**Required work**
Filter the records, keeping every line that has the string "will".

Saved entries
◇ ◇ ◇ ◇ ◇ ◇ ◇
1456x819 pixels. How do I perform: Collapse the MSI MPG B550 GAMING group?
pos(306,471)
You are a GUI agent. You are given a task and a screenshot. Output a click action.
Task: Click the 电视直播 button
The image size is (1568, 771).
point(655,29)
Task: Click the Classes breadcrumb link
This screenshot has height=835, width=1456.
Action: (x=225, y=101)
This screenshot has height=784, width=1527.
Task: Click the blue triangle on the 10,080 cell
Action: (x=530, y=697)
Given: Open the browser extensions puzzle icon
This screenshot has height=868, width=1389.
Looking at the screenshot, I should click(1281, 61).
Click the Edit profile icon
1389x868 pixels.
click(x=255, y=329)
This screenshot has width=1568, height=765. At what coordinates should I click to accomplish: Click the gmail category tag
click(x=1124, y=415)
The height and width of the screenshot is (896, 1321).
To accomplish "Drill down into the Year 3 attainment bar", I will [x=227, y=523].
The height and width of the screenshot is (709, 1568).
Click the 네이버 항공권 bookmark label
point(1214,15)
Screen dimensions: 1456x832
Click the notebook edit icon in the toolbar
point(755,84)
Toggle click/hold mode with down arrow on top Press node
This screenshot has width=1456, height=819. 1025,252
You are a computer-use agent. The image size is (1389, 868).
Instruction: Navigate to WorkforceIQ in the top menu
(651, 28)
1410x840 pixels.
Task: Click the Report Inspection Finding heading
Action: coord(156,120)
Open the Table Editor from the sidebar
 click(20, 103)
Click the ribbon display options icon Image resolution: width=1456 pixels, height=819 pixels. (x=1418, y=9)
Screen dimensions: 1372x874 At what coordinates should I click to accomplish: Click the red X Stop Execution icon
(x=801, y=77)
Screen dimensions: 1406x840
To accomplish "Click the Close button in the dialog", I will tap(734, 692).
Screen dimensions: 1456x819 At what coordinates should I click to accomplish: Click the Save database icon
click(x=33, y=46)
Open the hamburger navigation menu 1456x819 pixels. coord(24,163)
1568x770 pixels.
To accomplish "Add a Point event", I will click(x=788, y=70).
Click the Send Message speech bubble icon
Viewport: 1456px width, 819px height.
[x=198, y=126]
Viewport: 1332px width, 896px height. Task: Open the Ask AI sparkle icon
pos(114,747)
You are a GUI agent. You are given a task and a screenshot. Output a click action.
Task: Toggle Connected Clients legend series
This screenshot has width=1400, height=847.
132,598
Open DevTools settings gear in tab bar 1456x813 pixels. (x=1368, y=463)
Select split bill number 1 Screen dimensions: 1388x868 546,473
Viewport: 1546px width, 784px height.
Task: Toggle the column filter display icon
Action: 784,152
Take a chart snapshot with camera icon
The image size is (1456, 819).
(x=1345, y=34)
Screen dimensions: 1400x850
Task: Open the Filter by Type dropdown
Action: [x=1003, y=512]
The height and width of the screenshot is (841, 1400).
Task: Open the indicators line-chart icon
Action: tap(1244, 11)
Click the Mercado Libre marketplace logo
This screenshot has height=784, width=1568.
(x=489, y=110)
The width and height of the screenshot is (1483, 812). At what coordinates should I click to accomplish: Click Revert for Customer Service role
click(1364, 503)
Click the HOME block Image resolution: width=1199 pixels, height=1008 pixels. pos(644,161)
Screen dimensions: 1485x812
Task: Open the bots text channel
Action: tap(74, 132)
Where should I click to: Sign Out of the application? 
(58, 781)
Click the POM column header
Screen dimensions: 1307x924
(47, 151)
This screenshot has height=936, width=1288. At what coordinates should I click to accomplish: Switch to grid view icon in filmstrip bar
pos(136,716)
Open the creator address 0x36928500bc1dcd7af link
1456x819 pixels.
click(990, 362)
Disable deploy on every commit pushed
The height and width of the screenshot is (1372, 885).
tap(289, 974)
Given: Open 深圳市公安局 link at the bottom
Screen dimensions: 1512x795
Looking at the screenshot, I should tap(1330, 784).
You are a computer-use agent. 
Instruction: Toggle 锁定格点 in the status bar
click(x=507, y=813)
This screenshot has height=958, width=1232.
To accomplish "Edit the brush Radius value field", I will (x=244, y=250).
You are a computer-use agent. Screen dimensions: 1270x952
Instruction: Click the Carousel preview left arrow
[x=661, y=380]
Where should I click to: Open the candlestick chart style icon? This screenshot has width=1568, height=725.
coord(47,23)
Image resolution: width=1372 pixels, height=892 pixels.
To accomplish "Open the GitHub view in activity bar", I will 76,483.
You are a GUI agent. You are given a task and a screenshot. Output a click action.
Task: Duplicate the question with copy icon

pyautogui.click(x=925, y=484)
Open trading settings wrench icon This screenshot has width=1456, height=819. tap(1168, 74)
◇ ◇ ◇ ◇ ◇ ◇ ◇
**Answer to the problem**
To accomplish "Drill down into the Year 3 attainment bar", I will [x=227, y=523].
To accomplish "Click the Close button in the dialog", I will tap(734, 692).
To accomplish "Add a Point event", I will click(x=788, y=70).
To accomplish "Edit the brush Radius value field", I will (x=244, y=250).
To accomplish "Open the GitHub view in activity bar", I will 76,483.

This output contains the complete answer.